Intanto diciamolo: oggi “nerd” è diventato finalmente un termine positivo — e direi anche con pieno merito. Come spesso capita, all’inizio chi ha una visione un po’ diversa viene frainteso, preso in giro o messo da parte. Poi però il tempo fa il suo lavoro da galantuomo, e quello che sembrava “strano” diventa interessante, stimolante… a volte pure di moda (ma io ci tengo a dire che ero nerd prima che fosse cool!).

Parlando di videogiochi, sono cresciuto a pane e picchiaduro: Street Fighter, Tekken, Mortal Kombat, King of Fighters… ore passate a memorizzare combo impossibili e a sfidare amici come se fosse questione di onore familiare. E quella roba, in fondo, ti segna: ti abitua al ritmo, al tempismo, al fatto che ogni mossa ha un suono, un peso e una conseguenza. È quasi musica da joystick.

Tra i film, oltre al sempreverde The Truman Show (che per un artista è praticamente un cult), penso a Matrix e Terminator: due modi diversi ma potentissimi di raccontare l’incontro/scontro tra umano e macchina, tra libertà e controllo.

Rispetto a quelle visioni, sono un ottimista: credo che un rapporto sano tra l’uomo e l’intelligenza artificiale sia possibile, a patto che l’umano non si dimentichi di esserlo. La cosa che mi preoccupa di più, infatti, non è una ribellione dei robot… ma l’indifferenza delle persone, il fatto che a volte la fine del mondo sembri già arrivata e nessuno se ne accorga, perché troppo occupato a fare il “gentlemanager” della propria esistenza.
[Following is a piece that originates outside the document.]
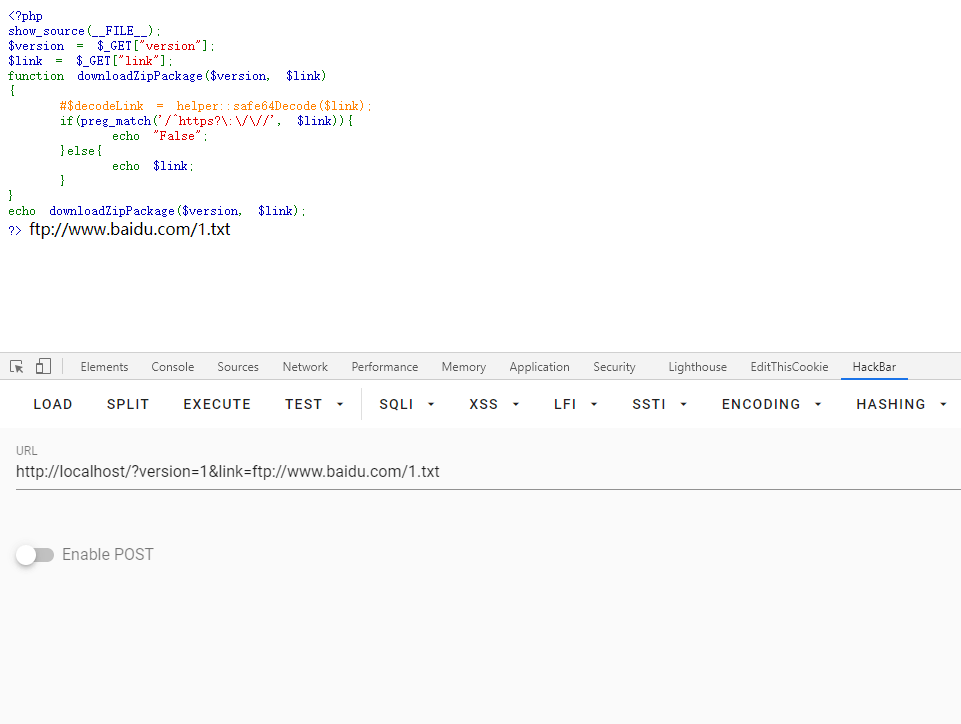Select the Lighthouse tab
Paradossalmente, credo che siano proprio i gatti e le macchine a poterci aiutare a restare, o magari tornare, umani. I primi perché ti osservano e capiscono tutto senza dire una parola, le seconde perché ti mostrano cosa succede quando perdi l’anima.

Quanto ai fumetti, più che un titolo solo, dico una cosa che mi sta a cuore: oggi i fumetti sono uno strumento eccezionale. Ti obbligano a rallentare, a osservare, a leggere tra le vignette. In un’epoca in cui tutto è “reel”, cioè velocissimo e spesso inconsapevole, il fumetto è quasi un atto di resistenza: una fruizione lenta e consapevole, che allena la mente e apre l’immaginazione.

Hai mai pensato di unire direttamente la tua passione nerd con la musica? Tipo un concept album ispirato a un universo immaginario?

La mia vita è già tutta “unita”! Non riesco proprio a separare le cose: non c’è nulla di umano che non mi interessi, e per me l’arte — e la musica in particolare — è proprio la possibilità di esprimere il tutto che abbiamo dentro in un particolare. Nel mio caso: una canzone. Una strofa, magari buffa o malinconica, ma che si porta dietro un mondo intero, anche quando dura solo due minuti e mezzo.

Se un giorno l’ispirazione dovesse venire a cercarmi, magari con una chiavetta usb contenente un concept album fantasy-filosofico-punk-nerd… tranquilli: mi lascerò trovare. E ovviamente risponderò con le armi di Retrophil: parole ironiche ma vere, ritmi che fanno muovere il corpo e — speriamo — anche un po’ il cuore.

Hai pubblicato il tuo primo singolo nel 2021: in questi 4 anni, qual è la cosa più importante che hai imparato su te stesso?

Che la voce più difficile da sentire è la propria. In mezzo al frastuono di “fai questo”, “diventa quello”, trovare la propria frequenza è come cercare il Wi-Fi in una galleria. Ma quando la trovi, anche solo per un momento, senti che sei dove devi essere, anche se il percorso è ancora lungo.

Negli anni ho imparato anche a vivere tutto con più serenità. Perché se siamo al mondo, è per dare un contributo unico. Magari piccolo, magari incompreso da qualcuno — ma non è una questione numerica.
Il riconoscimento di poche persone vere vale molto più della standing ovation di un mondo finto. E la cosa bella è che, in realtà, non siamo pochi.

Un tempo si parlava di “maggioranza silenziosa”. A me piace pensare a una maggioranza musicale: fatta di gente che ascolta, che sente, che sogna. E che non ha bisogno di gridare per esistere — basta che canti.

In tutto questo, grazie al lavoro con Spenillo e lo staff che è fondamentale! Il nostro è un team che non solo sa cosa fa, ma ti fa sentire a casa… tipo casa di quelli che ti fanno anche il caffè e non ti giudicano se ti viene un’idea alle 2 di notte. C’è un clima che ti fa venir voglia di rischiare, di divertirti, di essere te stesso.
Mi prendo il merito (e la responsabilità!) dell’ispirazione, ma la bellezza del risultato è tutta frutto di una squadra.